Weather-tight – almost

Last week saw the rest of the roof joists added along with a rainproof blue membrane. Nearly all the upstairs windows also went in. So now we are pretty much weather-tight with the exception of the tall two-storey window and the front door and window. Here is a picture of the main roof.Roof membrane
Now we can really begin to get an idea of the views from the windows – this is looking out of the landing window across the roof of Mike’s study.Landing View

Battening down the hatches

Saturday brought 24 hours of continuous rain, which meant that the ground which had been drying out is back to being a quagmire again. On Friday the ground floor of the house had been swept dry, but by Sunday there were again puddles up to an inch deep across the whole area as the continuous rain had seeped through the temporary plastic sheeting and the joins in the floor sheets above.

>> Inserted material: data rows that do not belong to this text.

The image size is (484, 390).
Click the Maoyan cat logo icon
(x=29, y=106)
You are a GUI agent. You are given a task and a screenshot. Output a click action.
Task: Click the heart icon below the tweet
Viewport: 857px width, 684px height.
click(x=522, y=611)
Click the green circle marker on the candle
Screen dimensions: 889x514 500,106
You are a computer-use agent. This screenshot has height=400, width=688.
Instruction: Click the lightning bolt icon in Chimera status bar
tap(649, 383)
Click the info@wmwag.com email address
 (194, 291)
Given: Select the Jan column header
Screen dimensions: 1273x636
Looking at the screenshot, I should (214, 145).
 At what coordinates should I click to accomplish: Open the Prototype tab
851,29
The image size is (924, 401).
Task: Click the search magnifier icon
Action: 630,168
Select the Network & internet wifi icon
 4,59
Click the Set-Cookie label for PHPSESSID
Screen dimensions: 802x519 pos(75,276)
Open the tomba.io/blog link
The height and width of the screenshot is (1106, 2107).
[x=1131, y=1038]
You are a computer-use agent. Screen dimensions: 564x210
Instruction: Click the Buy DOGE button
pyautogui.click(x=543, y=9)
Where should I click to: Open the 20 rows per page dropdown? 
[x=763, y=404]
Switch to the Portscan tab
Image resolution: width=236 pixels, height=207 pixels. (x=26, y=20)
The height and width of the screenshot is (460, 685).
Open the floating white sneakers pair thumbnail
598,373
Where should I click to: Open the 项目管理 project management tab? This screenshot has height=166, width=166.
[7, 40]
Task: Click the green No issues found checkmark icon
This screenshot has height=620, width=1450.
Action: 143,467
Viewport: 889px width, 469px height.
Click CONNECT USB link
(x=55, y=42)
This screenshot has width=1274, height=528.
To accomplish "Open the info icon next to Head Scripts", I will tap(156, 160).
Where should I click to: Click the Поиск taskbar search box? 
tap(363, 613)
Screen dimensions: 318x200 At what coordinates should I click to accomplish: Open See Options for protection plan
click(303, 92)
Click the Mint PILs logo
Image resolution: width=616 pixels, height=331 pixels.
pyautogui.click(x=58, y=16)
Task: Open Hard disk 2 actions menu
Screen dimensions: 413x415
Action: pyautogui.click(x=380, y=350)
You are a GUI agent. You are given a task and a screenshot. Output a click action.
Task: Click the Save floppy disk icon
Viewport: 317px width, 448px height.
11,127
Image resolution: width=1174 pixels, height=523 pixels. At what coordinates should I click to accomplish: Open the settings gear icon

And then on Monday storm Imogen arrived. Not so much rain this time, but sudden very strong gusts of wind. I visited the site, to find the scaffolders had returned and were tightening up all their joints. The plastic membrane around the pod was also being battened down to stop it flapping in the gusts. It was rather alarming to stand upstairs looking through the landing window at the swaying silver birch a few yards away. However house and trees are still standing and the main roof is now nearly water tight so we are ready for the next storm.

First Floor Walls

This week the first floor upright I-beams were completed and the walls were clad with the fibre board, so you really begin to get a feel for the shape of the building. First Floor Walls
Then came another layer of I-beams, but this time they range in height to give a sloping roof ( from East to West ). The first roof joists have also been hung, which start to give us a feel for the height of the sloping ceiling in the upstairs rooms.Roof Rafters

Onwards and Upwards

Visually the house seemed to move very quickly this week, though it does look like it has been covered in cardboard. First the downstairs windows were added, with a few hiccups as explained in the previous post. Then Steico tongue and grooved woodfibre insulating boards were added. Ground Floor Walls
And then on Friday afternoon they started on the first floor I-beams and amazingly two-thirds of them were up in one afternoon
First Floor Beams

Oh dear – windows

We thought we were doing so well with the windows – they arrived in time for the build and they seem to be the correct number and size, but in true “Grand Designs” fashion we have encountered a little problem. All bar two of the opening windows and the patio door have their hinges on the wrong side.
As far as I can work out, it is a bit like the Mars Orbiter which missed Mars because one team worked in pound-seconds(Lb/s) and the other team worked in newton-seconds. This is what a window looks like at the plan stage – it is viewed from the outside and the point of the dotted V shows where the hinge is. Window PlanUnfortunately the window manufacturer does it different. The windows are viewed from the inside and the V point is where the handle is. Some-where along the supply line the drawings were incorrectly converted, though not consistently as not all the windows are wrong.

Fortunately we can work round it – two opening windows are fortunately the same size and can be switched. Other ones it did not really matter which way they opened. The biggest change has been to the patio door where the drawings shown the door on the left (as viewed from the inside). And as you can see from the photo it is now on the right.
Patio DoorWe had a session making sure it would not impact on where furniture could be put and on the whole it seems it might be the better place for it any-way.